**Job**
Please copy the records from the line with "Describe the element at coordinates (1883, 40)" to the line with "What do you see at coordinates (1258, 588)", substituting "screen capture" for each "screenshot" and leaving everything else unchanged.
(begin)
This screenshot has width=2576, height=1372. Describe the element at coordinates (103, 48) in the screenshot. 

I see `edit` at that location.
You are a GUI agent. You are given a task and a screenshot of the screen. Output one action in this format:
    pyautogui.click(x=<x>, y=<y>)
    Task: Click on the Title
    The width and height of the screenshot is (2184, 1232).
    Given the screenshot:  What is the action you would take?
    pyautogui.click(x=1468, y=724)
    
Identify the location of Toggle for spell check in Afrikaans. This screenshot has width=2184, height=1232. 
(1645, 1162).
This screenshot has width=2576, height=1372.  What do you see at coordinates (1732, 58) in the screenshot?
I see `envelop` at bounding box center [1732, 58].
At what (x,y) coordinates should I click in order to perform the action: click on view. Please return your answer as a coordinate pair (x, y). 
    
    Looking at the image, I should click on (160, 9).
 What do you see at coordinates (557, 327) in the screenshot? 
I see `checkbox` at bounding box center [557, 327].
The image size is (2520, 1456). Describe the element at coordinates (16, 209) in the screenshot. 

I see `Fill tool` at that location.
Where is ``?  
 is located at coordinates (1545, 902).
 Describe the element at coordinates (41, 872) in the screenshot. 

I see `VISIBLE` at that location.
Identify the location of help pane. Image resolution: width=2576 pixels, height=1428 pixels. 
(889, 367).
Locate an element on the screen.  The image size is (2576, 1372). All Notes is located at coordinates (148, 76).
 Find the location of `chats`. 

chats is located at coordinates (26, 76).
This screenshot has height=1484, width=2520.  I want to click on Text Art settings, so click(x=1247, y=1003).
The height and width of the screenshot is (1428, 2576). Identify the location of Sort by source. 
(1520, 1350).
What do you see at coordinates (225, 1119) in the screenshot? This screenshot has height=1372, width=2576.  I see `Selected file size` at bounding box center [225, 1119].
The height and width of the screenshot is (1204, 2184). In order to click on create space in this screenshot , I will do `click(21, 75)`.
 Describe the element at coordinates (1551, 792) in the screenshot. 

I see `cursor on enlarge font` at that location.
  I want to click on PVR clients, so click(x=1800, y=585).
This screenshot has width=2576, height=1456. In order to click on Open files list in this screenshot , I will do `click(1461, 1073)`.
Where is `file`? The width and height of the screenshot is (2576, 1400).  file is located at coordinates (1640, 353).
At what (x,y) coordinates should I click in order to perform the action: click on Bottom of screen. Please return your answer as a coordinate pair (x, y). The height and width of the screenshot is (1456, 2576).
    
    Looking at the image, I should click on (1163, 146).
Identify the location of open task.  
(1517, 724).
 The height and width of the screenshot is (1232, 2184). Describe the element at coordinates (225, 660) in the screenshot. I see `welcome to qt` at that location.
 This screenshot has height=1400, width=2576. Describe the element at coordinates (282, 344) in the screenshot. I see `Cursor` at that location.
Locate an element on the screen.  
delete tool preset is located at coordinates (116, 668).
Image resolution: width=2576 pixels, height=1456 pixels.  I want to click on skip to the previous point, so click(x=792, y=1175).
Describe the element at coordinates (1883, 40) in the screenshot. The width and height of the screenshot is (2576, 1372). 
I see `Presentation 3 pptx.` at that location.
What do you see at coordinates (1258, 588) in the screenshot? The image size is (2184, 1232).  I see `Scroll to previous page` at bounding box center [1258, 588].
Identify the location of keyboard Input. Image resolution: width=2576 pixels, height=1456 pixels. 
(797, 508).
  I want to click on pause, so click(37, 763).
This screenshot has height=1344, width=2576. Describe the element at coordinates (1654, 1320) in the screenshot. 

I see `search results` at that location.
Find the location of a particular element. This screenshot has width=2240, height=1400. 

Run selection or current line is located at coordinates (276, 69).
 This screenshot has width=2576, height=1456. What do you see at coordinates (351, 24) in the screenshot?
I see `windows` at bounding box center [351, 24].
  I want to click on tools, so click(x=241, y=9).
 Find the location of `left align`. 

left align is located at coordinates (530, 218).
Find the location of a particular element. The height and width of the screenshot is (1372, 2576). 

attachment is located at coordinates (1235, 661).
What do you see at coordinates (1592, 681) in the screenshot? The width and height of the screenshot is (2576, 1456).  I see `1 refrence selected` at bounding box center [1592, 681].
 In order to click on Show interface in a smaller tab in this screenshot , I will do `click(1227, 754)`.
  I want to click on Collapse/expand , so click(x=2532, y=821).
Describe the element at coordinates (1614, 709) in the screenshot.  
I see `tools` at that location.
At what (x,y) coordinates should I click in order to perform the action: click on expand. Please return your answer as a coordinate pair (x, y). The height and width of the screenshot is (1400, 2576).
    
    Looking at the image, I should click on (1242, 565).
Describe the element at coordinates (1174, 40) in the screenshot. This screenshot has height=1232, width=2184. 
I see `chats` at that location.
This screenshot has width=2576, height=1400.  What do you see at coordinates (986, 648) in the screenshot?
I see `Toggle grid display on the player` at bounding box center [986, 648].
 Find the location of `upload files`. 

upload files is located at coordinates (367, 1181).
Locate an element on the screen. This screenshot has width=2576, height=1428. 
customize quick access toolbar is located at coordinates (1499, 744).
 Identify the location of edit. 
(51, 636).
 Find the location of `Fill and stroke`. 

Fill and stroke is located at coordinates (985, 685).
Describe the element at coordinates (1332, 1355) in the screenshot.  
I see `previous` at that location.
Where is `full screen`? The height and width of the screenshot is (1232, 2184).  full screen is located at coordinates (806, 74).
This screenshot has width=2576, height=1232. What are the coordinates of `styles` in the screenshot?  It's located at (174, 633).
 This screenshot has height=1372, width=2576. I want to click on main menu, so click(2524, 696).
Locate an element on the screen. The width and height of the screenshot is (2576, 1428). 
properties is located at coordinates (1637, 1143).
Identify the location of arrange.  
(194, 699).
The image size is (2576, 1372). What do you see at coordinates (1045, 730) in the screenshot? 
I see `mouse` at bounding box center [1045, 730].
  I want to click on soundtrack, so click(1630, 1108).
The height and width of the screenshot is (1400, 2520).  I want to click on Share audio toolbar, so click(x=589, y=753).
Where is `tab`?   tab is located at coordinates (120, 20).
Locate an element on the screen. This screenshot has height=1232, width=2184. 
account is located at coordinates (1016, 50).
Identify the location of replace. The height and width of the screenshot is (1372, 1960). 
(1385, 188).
(end)
**Written answer**
Describe the element at coordinates (1883, 40) in the screen capture. The width and height of the screen capture is (2576, 1372). 
I see `Presentation 3 pptx.` at that location.
What do you see at coordinates (1258, 588) in the screen capture? The image size is (2184, 1232).  I see `Scroll to previous page` at bounding box center [1258, 588].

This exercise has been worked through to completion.